“There is a widely held belief that coal and oil are the result of a conversion from organic matter, both vegetable and biotic, that accumulated in sedimentary basins over geological time to become fossil fuels. It is presumed that vast periods of geological time converted the raw buried organic material into petroleum at the base of the sedimentary piles in the earth’s crust. An alternative theory proposes that coal and oil are abiotic in origin and derived from upper mantle processes as suggested by the modern Russian-Ukrainian theory of abiotic oil, but also popularised by the late Tommy Gold in his controversial book, ‘The Deep Hot Biosphere’.*
In this guest blog post Louis Hissink explains the alternative theory, but begins by explaining how the current consensus came to be …
“Modern geological thinking remains wedded to its uniformitarian paradigm set up during the early nineteenth century when Charles Lyell, a Whig lawyer and amateur geologist, wrote his ‘Principles of Geology’ as a political work to refute the authority of the ruling Tories in England.
Rather than refute his critics facts with evidence, Lyell used his skills as a lawyer to convert his opponents by the art of persuasion, and his ‘Principles of Geology’ the main weapon.

• • • •

REQUIRED WORK:
1/ Decide whether each statement agrees with the passage above on the origin of coal and oil: (a) Charles Lyell was a lawyer and an amateur geologist. (b) Lyell wrote his "Principles of Geology" in the late nineteenth century. (c) The alternative theory says coal and oil come from processes in the upper mantle. Answer yes or no for each, quoting the words of the passage that decide it.
2/ List every person the passage above on the origin of coal and oil names.

DATA SHOWN:

• • • •

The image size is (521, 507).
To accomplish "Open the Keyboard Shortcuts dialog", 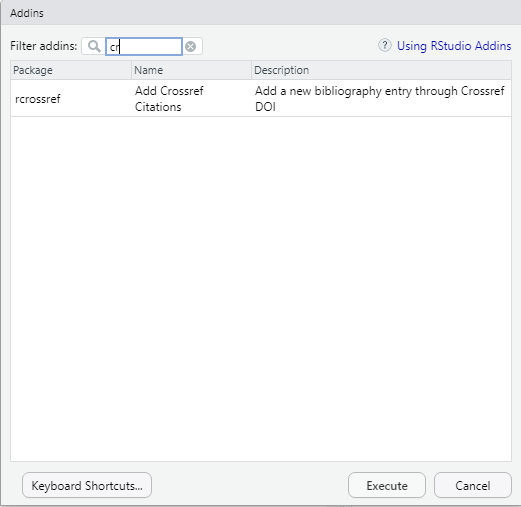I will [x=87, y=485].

• • • •

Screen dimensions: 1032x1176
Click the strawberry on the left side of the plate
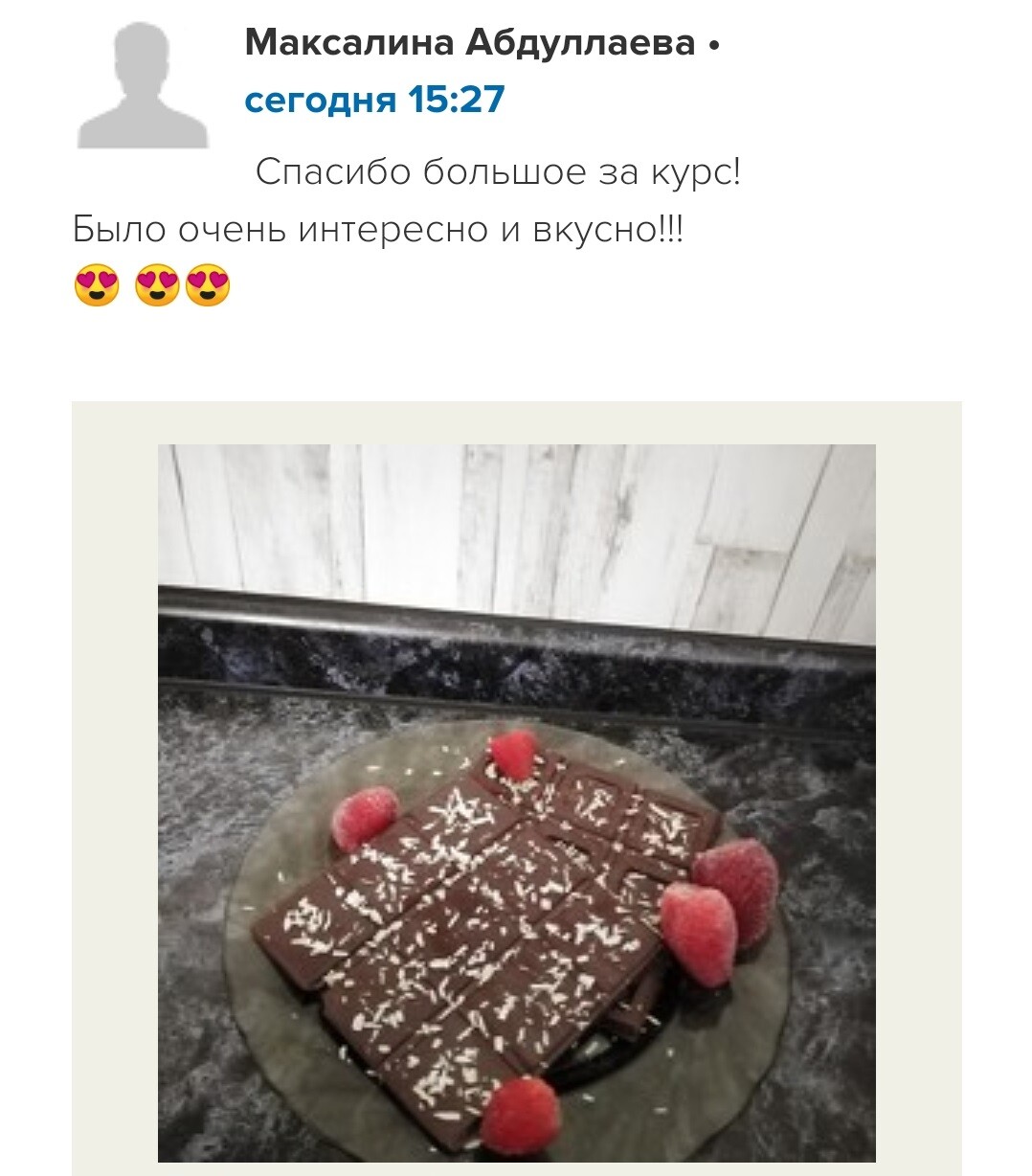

• • • •

ANSWERS FOR THE TASKS:
1/
(a) Yes: "a Whig lawyer and amateur geologist"
(b) No: "during the early nineteenth century"
(c) Yes: "derived from upper mantle processes"

2/ Tommy Gold, Louis Hissink, Charles Lyell